Historia

Es en 1987 cuándo la obra de Dios empieza a extenderse en las calles de Bogotá por la Directora, luego  de una visión dada por Dios en  Alemania en donde pudo ver a un niño de la calle en Colombia pidiendo ayuda,  lo que la motiva a emprender su propósito misionero en nuestro país.

Es así como junto a un grupo de misioneros crea un hogar de paso para niños y adolescentes en la Localidad de Chapinero, ofreciéndoles alimentación, vestido y orientación espiritual. Fue durante este periodo que muchos de los-as jóvenes y niños-as manifestaban no querer irse de este lugar, pues encontraban un refugio amoroso que no podían encontrar en las calles.

Se decide entonces crear  un lugar en el que los asistentes al hogar de paso tuvieran una mayor protección y se pudiera realizar seguimiento a sus necesidades y problemáticas;  clarificando la visión de la Fundación en pro de la restauración de los derechos vulnerados a los NNA, a partir de los principios Bíblicos como orientadores y ejes transversales de la intervención.

EL maltrato infantil (abuso físico, emocional, sexual, negligencia), la pobreza y condiciones de precariedad, el analfabetismo, el trabajo infantil, entre otras situaciones que atraviesan y nuestros niños-as y jóvenes de la ciudad, como causa del desamor y la resignación de una vida desdichada e ignorando la existencia de un Dios vivo, son las razones que motivan a la Directora y su equipo de trabajo a emprender las acciones para la construcción de un Hogar, con esfuerzo y fortaleza inquebrantable que solo se puede encontrar en Dios.

En el año  de 1997 se obtuvo la personería jurídica por parte del ICBF abriendo las puertas a un sueño que busca la restauración total de aquellos niños y jóvenes con vulneración de sus derechos y se les apagó la esperanza.

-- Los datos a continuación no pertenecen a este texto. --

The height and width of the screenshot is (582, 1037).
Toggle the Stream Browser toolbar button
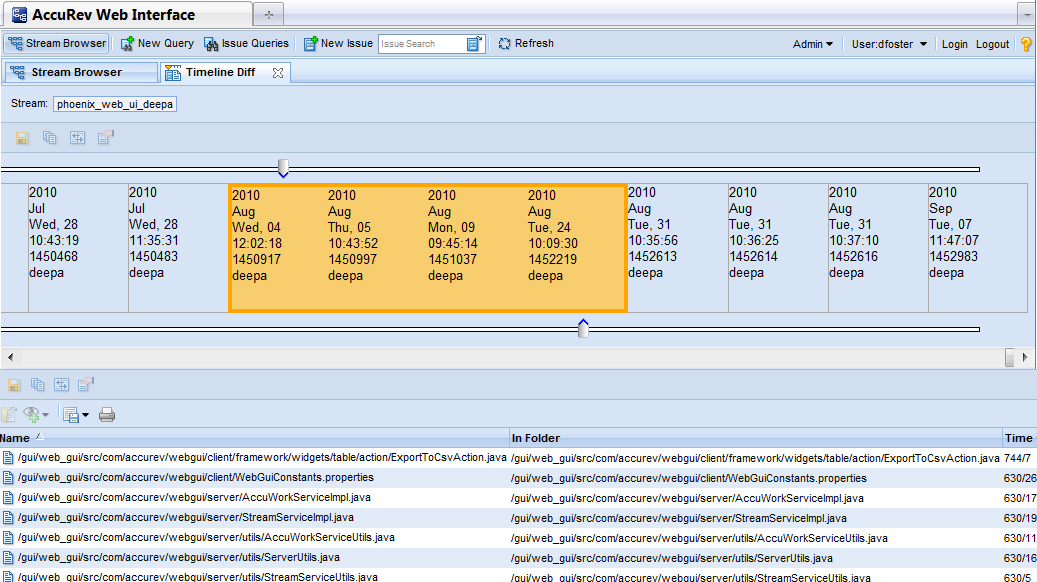56,44
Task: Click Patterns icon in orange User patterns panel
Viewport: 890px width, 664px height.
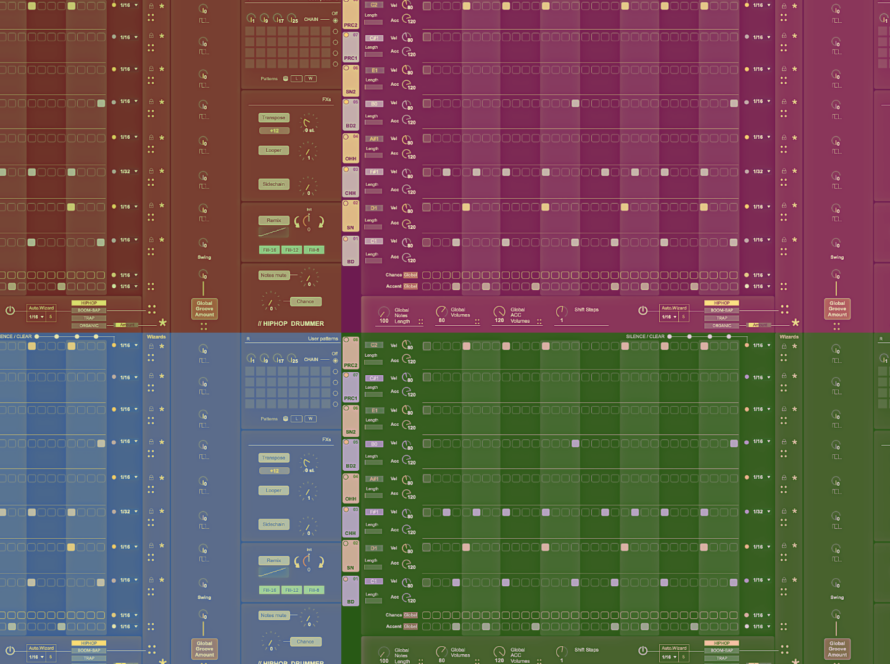Action: [x=285, y=78]
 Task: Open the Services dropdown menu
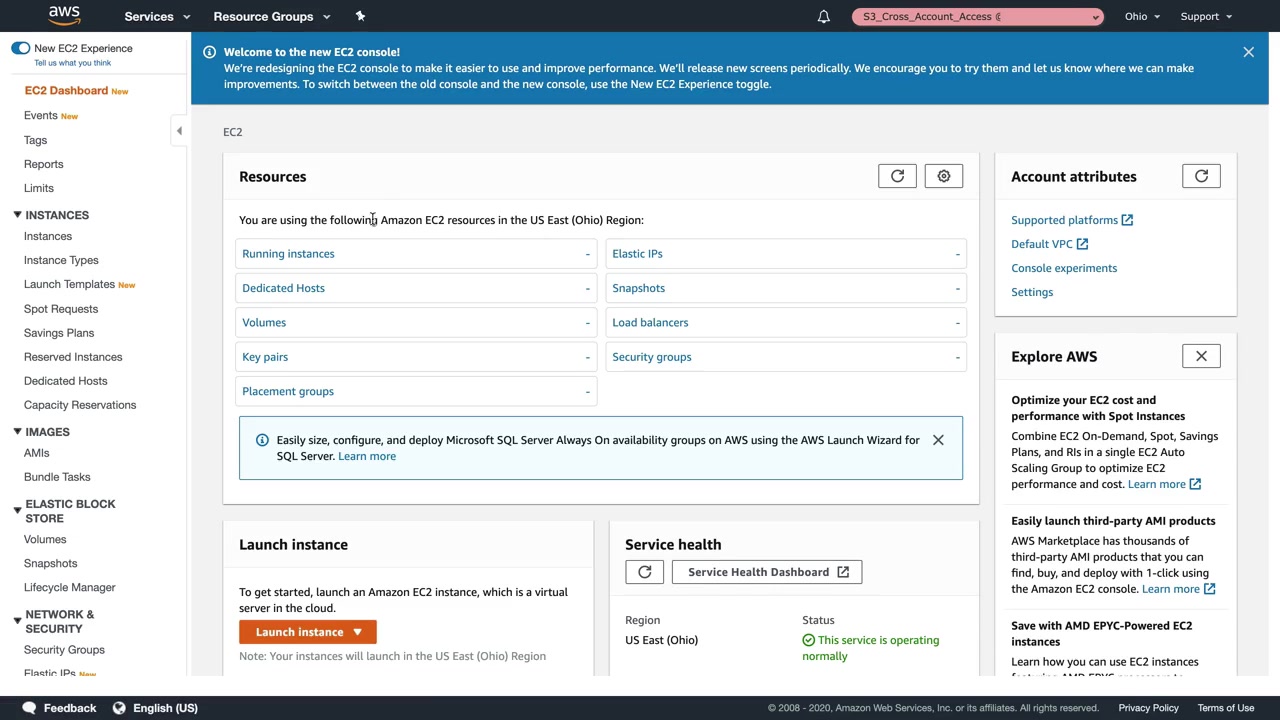tap(157, 16)
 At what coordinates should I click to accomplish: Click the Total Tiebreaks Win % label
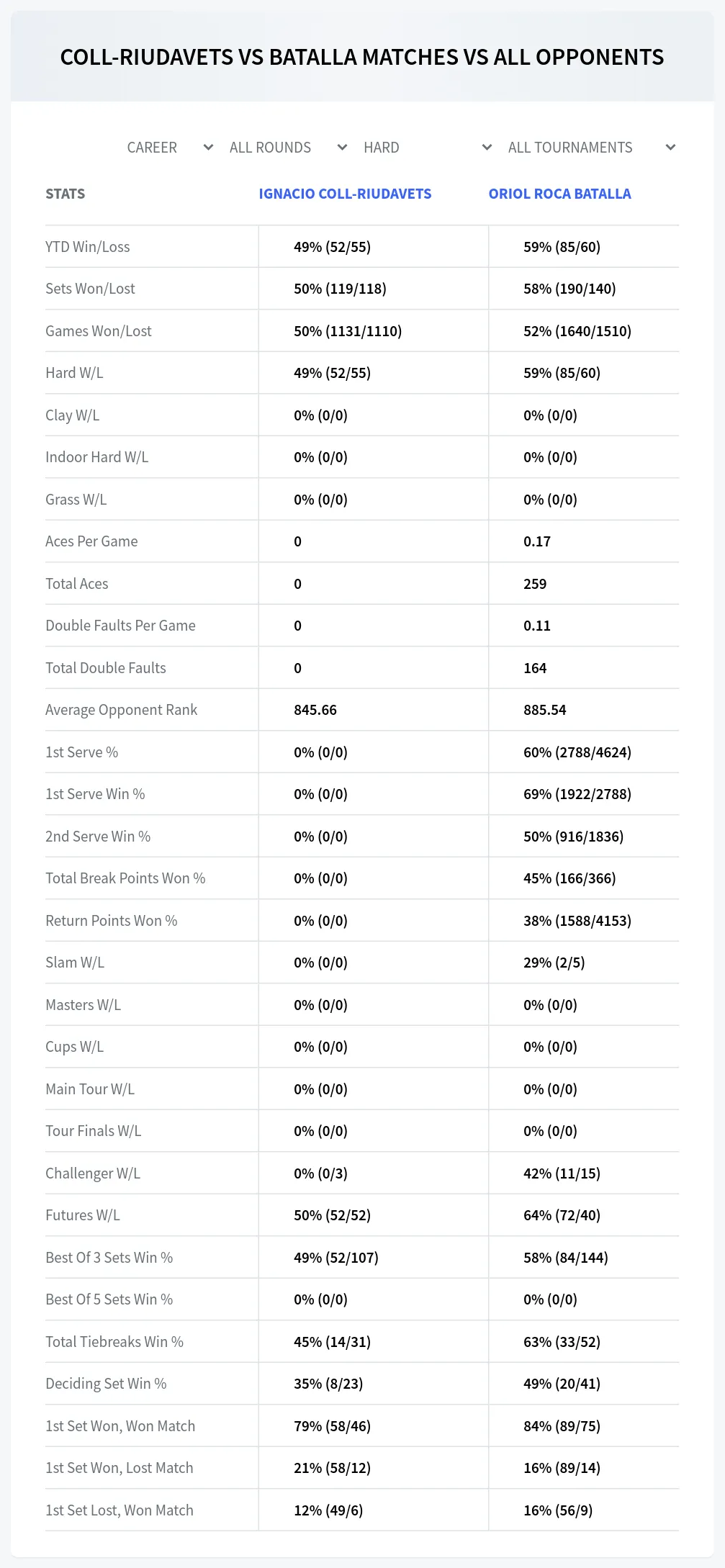[114, 1342]
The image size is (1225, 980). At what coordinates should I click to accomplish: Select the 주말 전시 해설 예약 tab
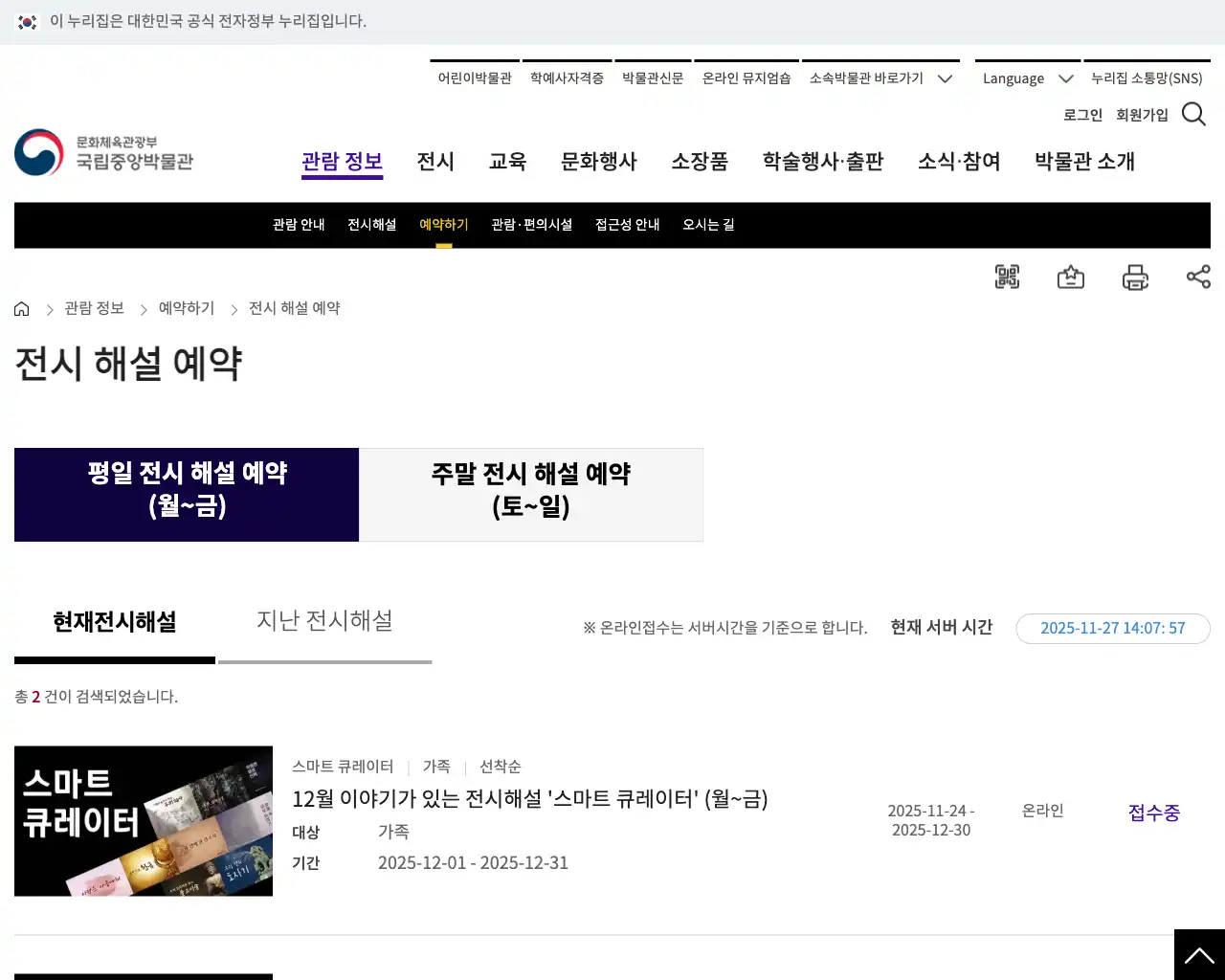click(x=531, y=495)
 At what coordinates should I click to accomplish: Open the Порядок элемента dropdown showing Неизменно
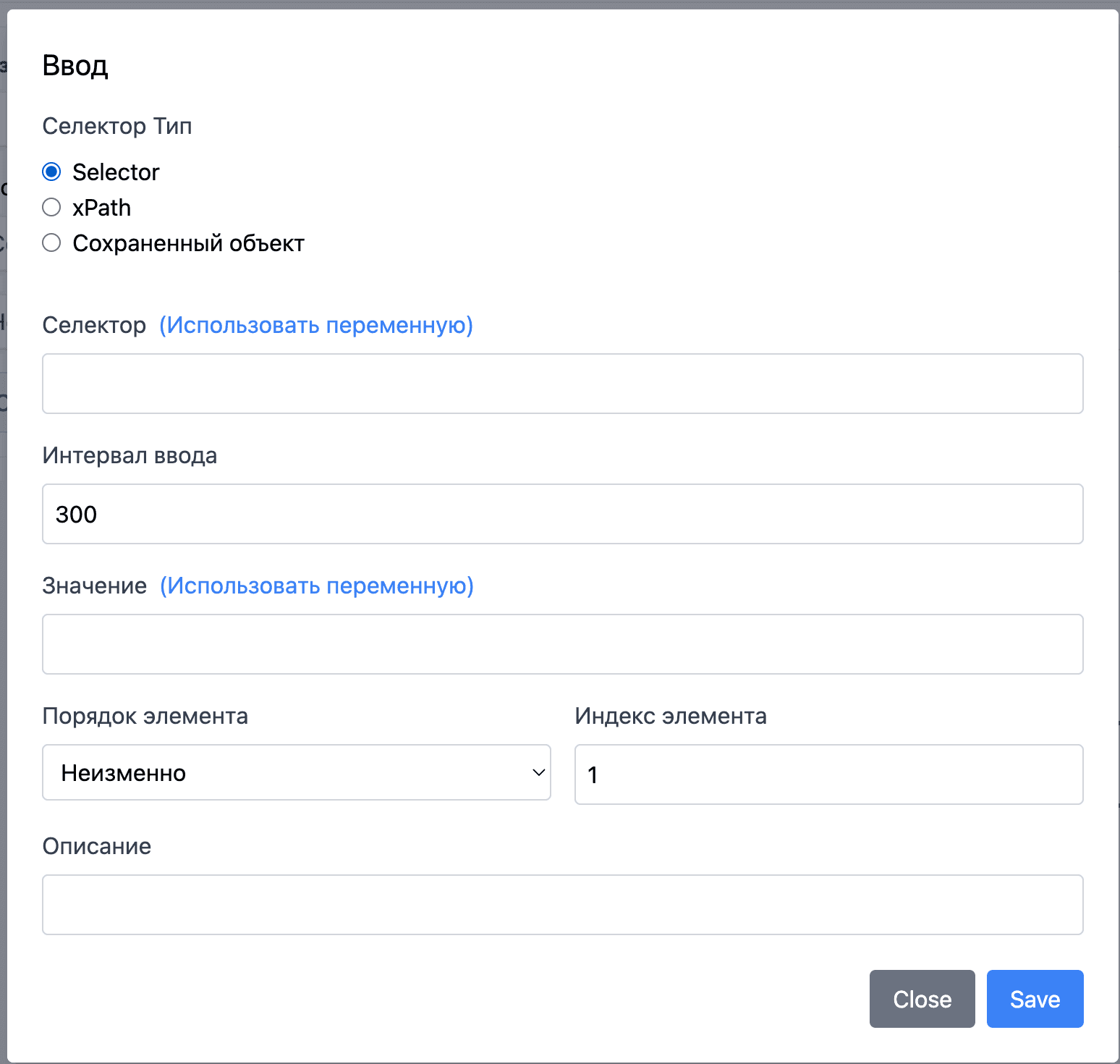point(297,773)
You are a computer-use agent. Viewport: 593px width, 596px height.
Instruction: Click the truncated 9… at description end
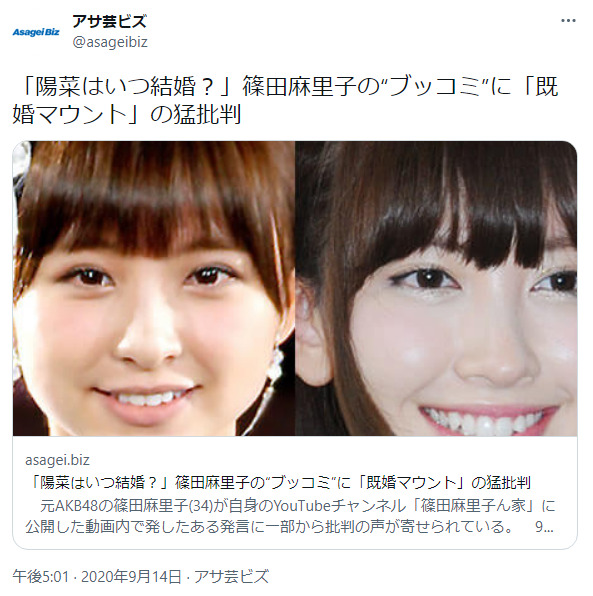[544, 527]
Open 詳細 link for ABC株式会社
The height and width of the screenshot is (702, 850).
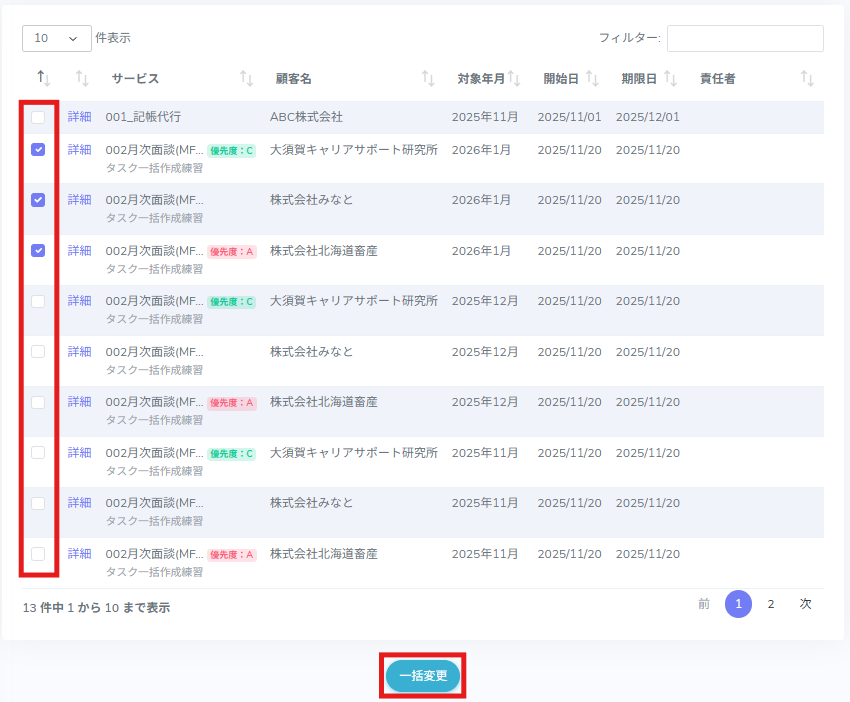coord(79,117)
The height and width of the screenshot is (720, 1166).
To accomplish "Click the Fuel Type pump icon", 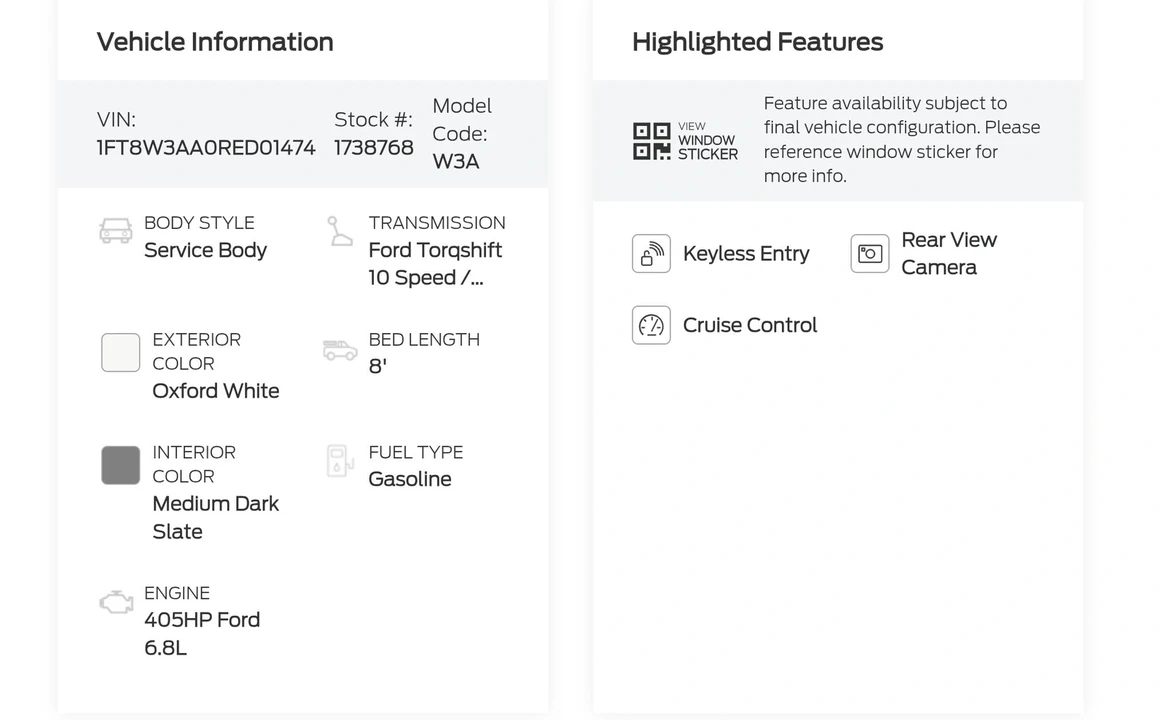I will [x=339, y=461].
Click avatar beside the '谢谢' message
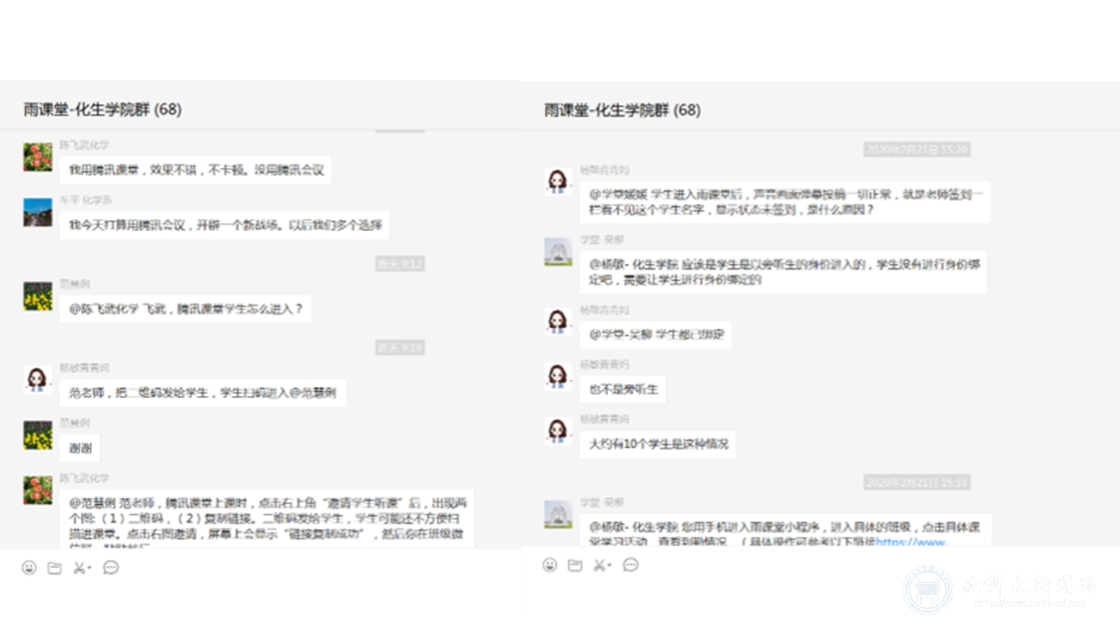Viewport: 1120px width, 630px height. (38, 435)
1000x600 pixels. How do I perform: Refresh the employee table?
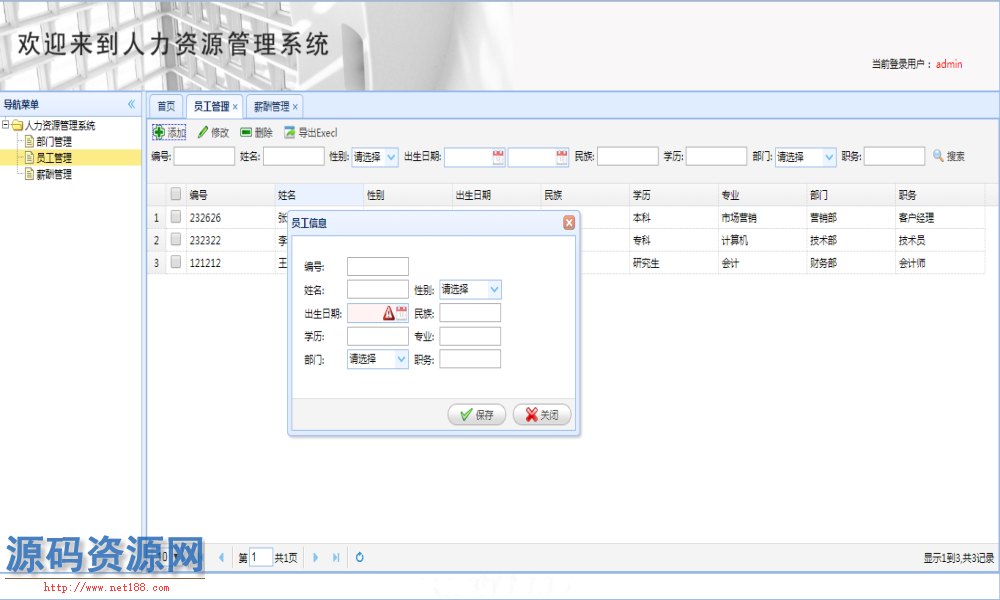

Gracias a la infaltable ayuda de Dios, a los buenos corazones que deciden apadrinar un niño, a la perseverancia de su fundadora Angelika Walker y de todas aquellas personas que contribuyeron en la construcción de este hermoso ministerio, hoy han sido muchas las personas que han conocido del amor de Dios a través de la dedicación, principios cristianos y un caluroso hogar que abre sus puertas para recibir una persona y extender una nueva y mejor oportunidad de vivir.